Data listing
»»

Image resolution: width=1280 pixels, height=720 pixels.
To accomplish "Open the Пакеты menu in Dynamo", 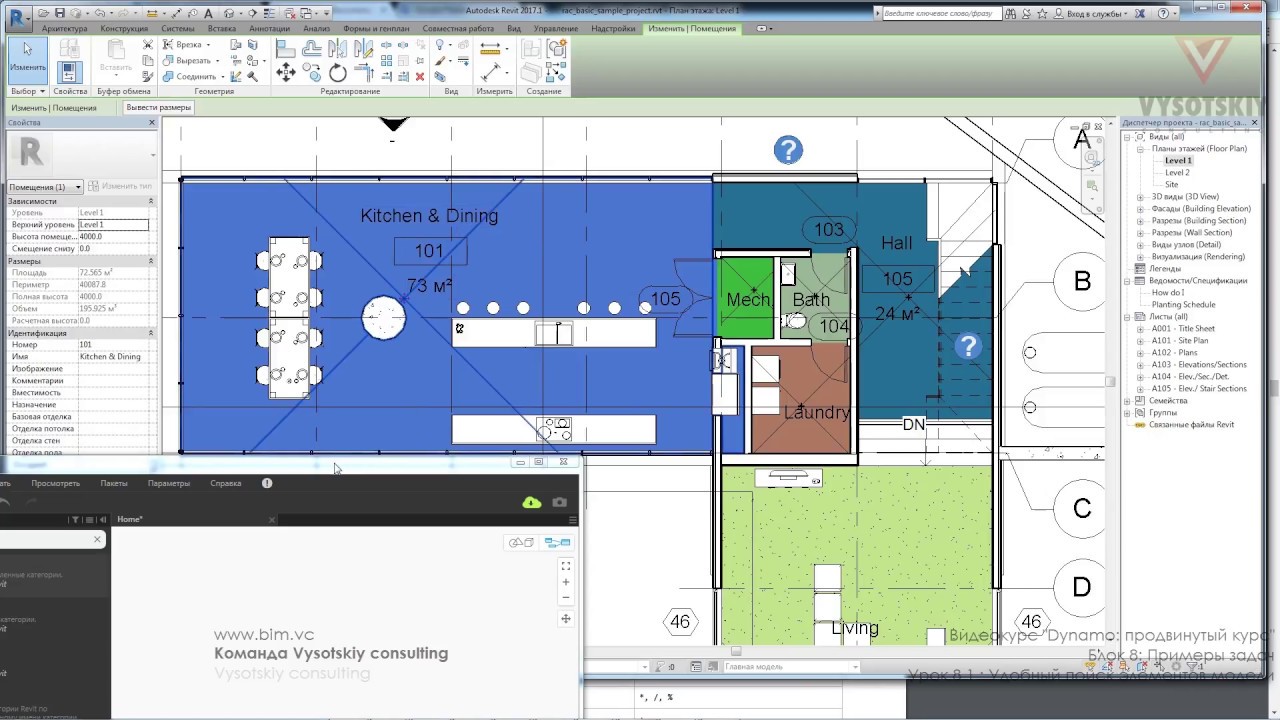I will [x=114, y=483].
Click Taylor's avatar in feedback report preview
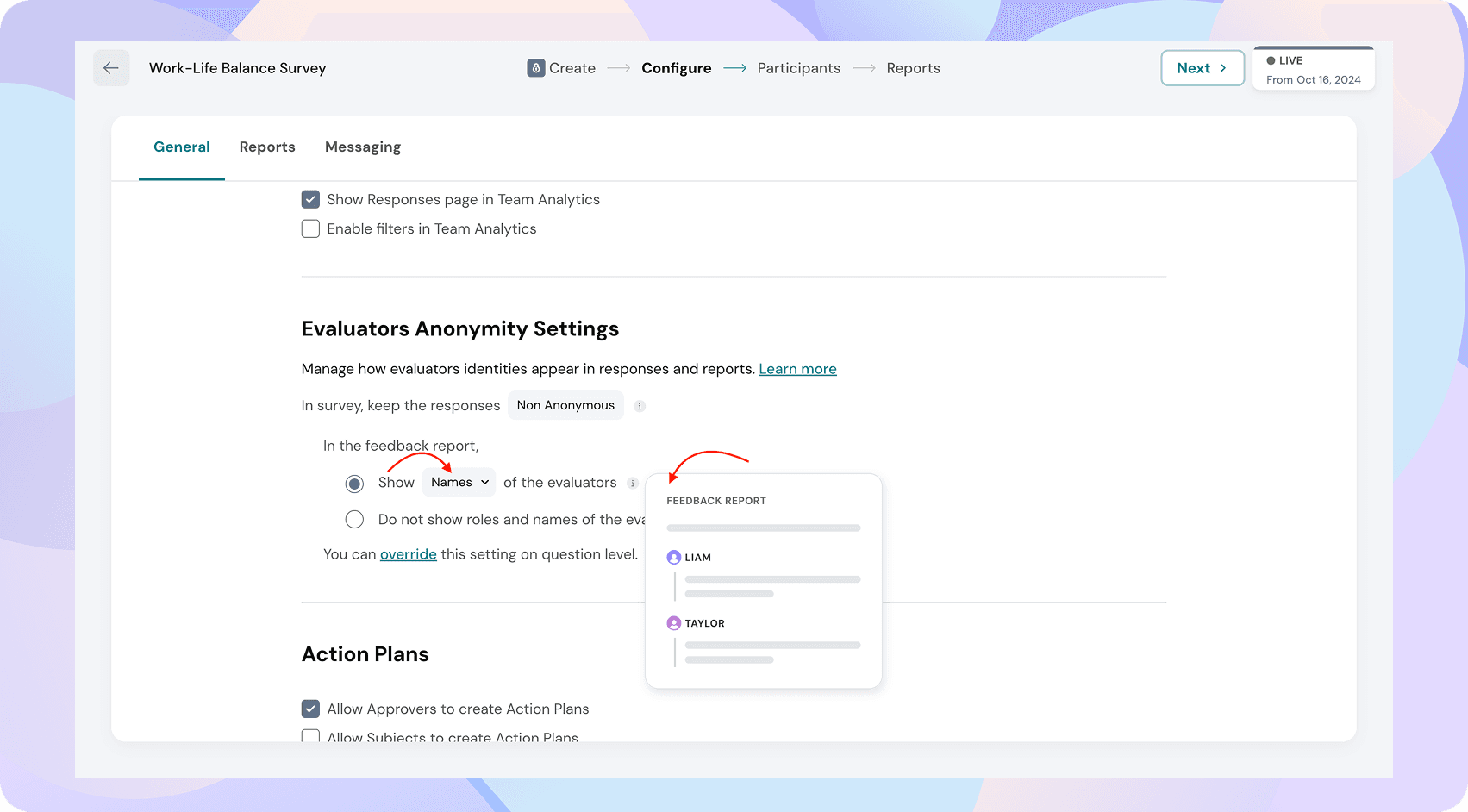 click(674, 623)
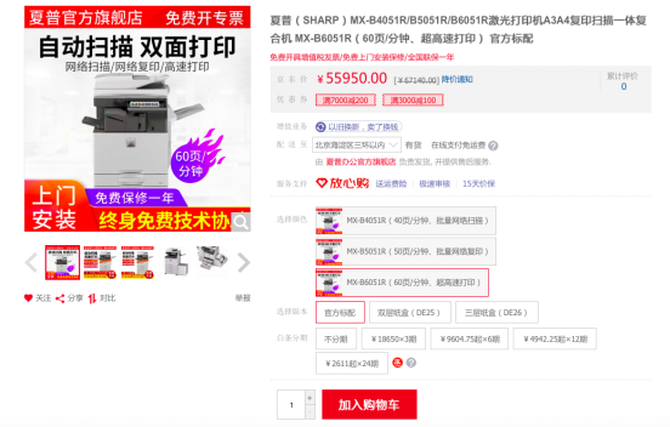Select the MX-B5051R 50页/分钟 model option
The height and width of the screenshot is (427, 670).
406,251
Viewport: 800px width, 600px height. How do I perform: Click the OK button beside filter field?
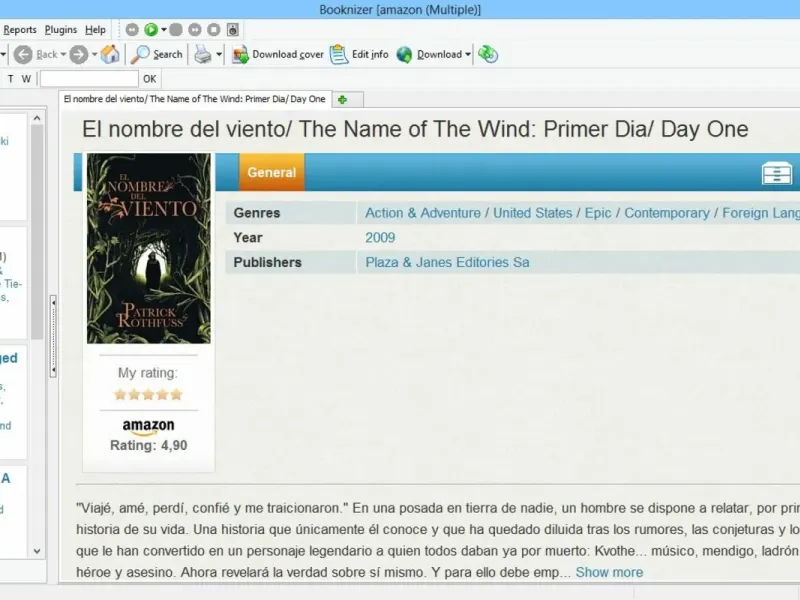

««

Pick out and copy every line of the records above that contains the string "width", treating uppercase and lowercase letters as different.

Image resolution: width=1280 pixels, height=720 pixels.
The height and width of the screenshot is (427, 670).
Viewport: 800px width, 600px height. How do I perform: Click the OK button beside filter field?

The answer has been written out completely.